▽

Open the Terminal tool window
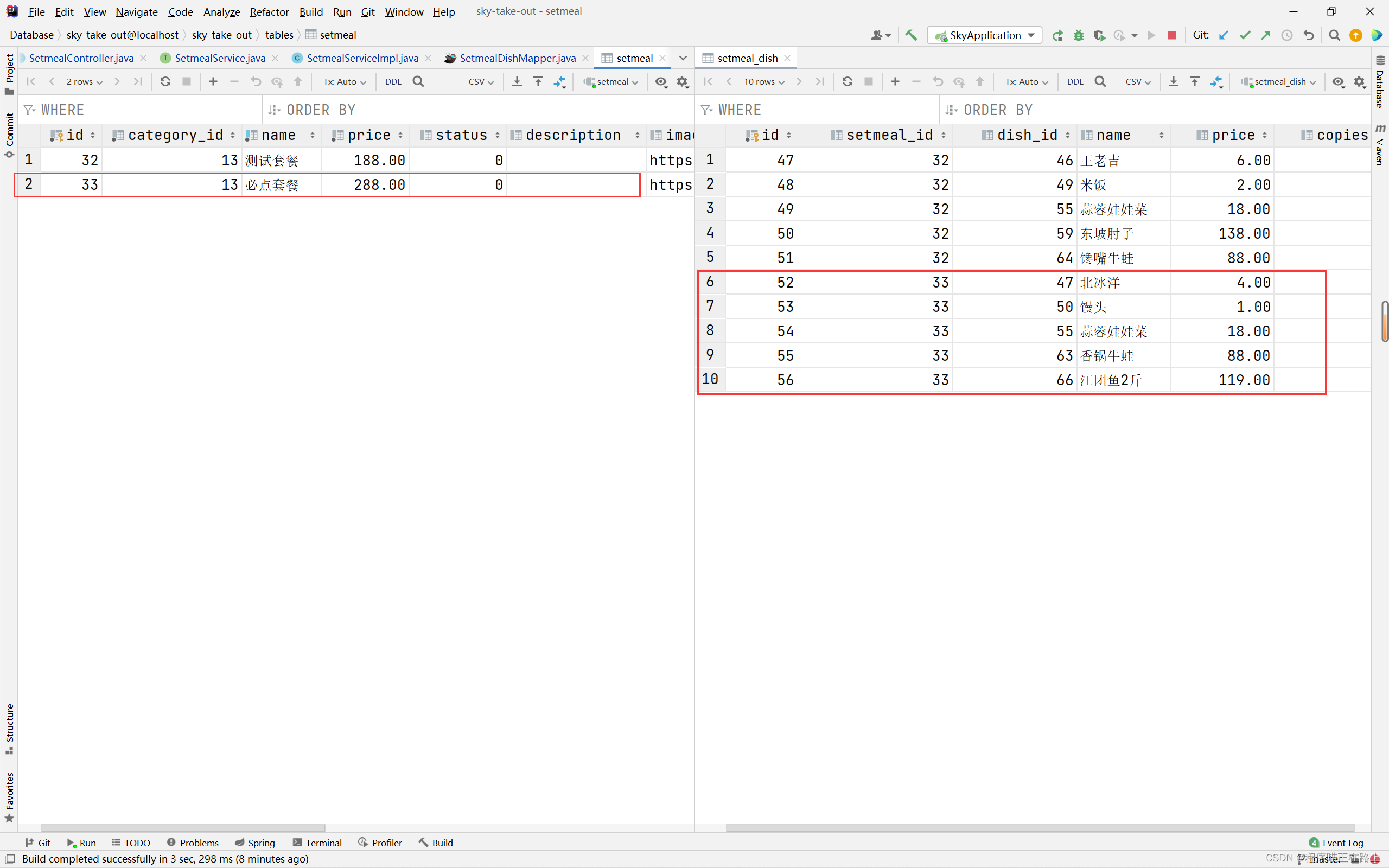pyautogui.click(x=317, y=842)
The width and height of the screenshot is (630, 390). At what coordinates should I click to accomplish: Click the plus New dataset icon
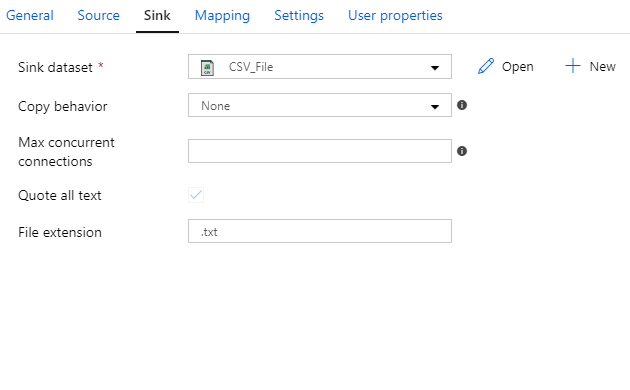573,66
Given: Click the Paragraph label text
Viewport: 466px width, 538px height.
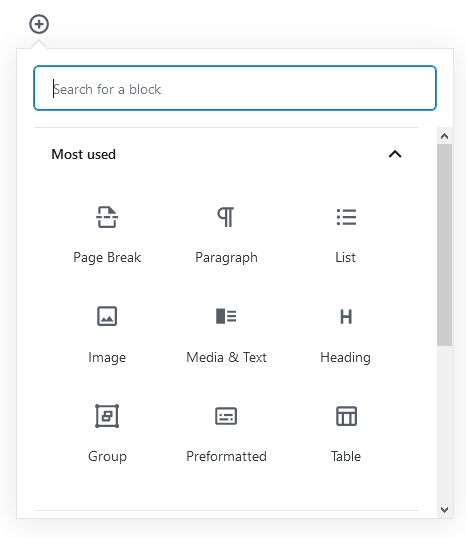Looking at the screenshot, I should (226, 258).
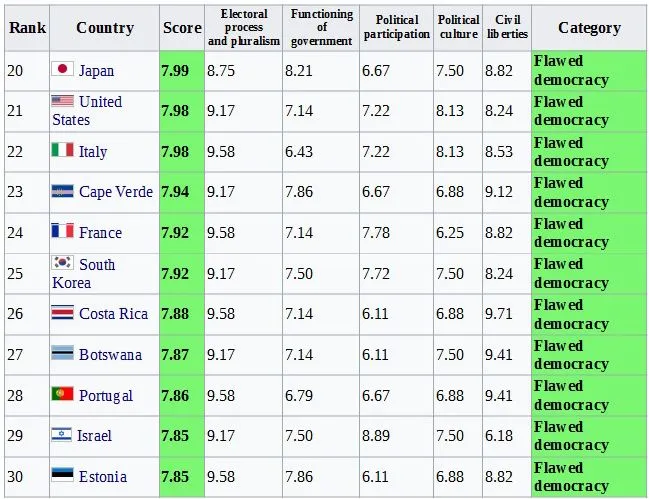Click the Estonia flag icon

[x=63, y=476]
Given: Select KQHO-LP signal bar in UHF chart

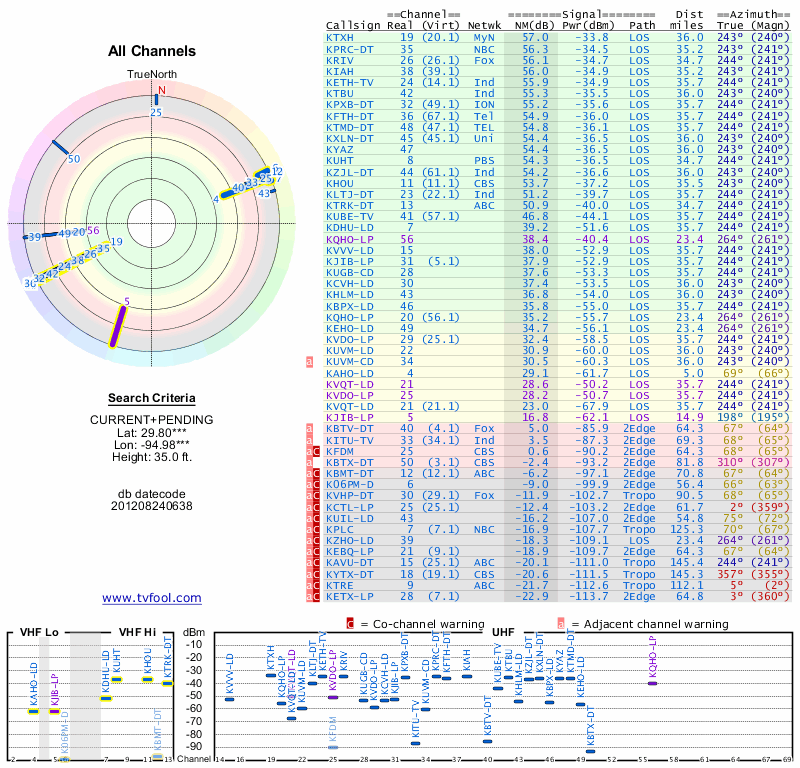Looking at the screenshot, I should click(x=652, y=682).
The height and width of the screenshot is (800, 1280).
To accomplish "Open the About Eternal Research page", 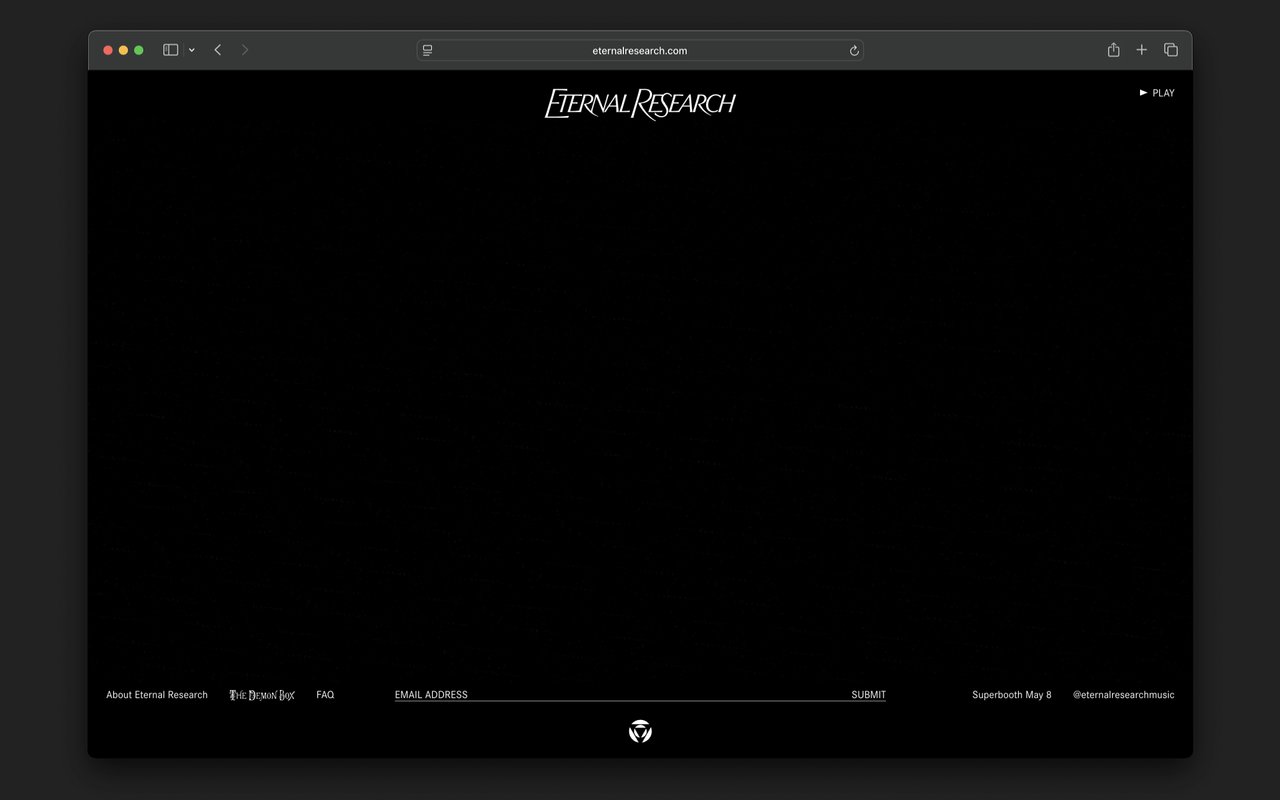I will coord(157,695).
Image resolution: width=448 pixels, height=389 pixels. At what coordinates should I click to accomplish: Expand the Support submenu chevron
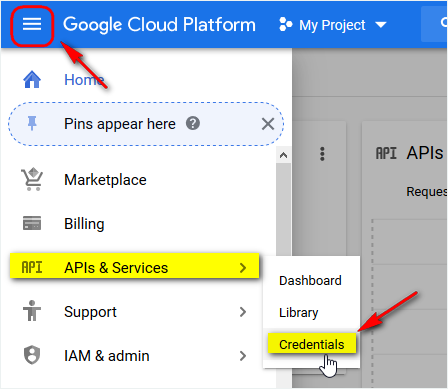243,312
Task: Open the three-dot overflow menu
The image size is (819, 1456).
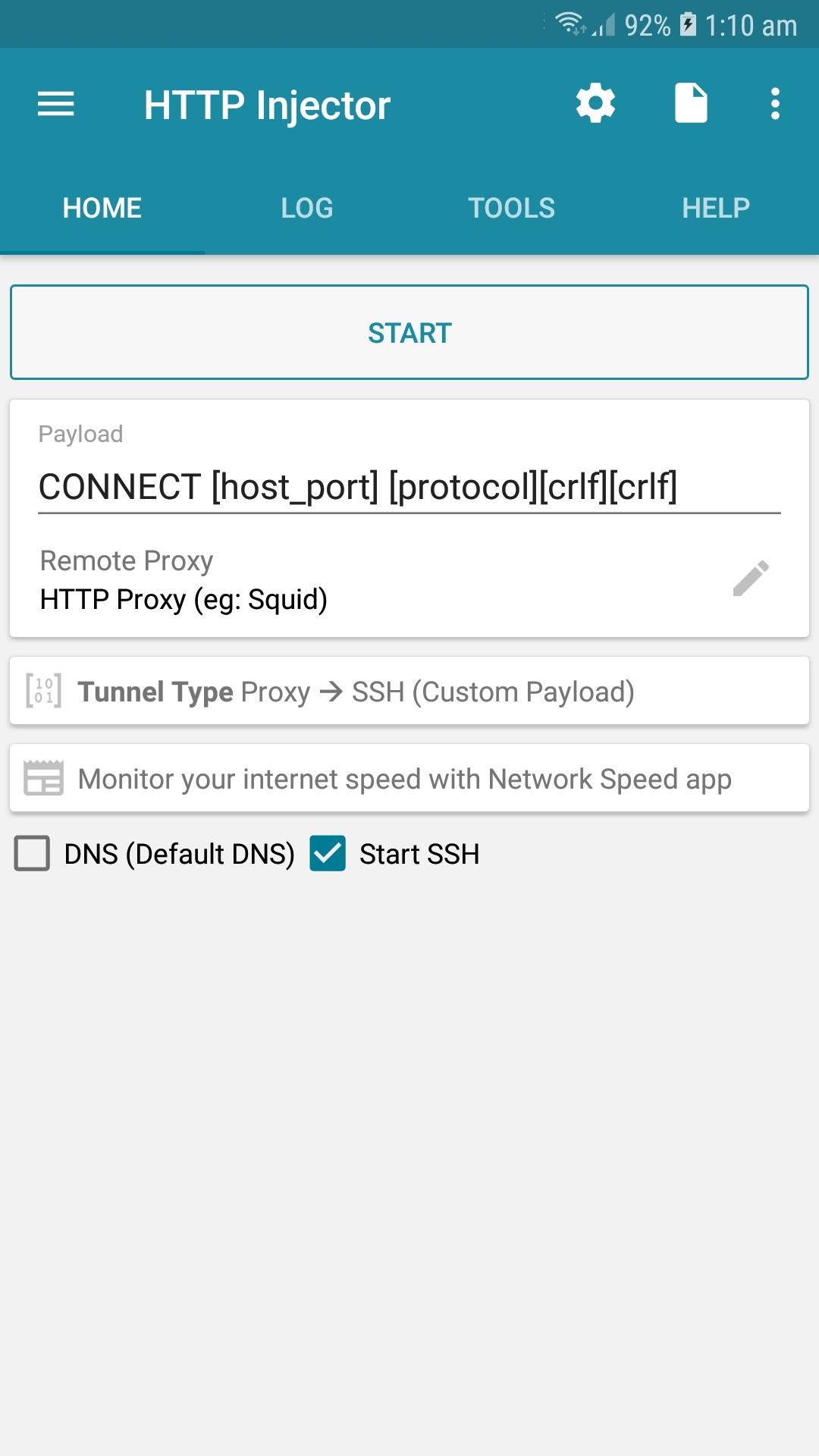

△

◆ Task objective
Give again, word for word, the lines above from the line containing "Task: Open the three-dot overflow menu" through the end of the records, including both ends. Leave the pictures out of your answer.

◆ Problem solution
Task: Open the three-dot overflow menu
The image size is (819, 1456).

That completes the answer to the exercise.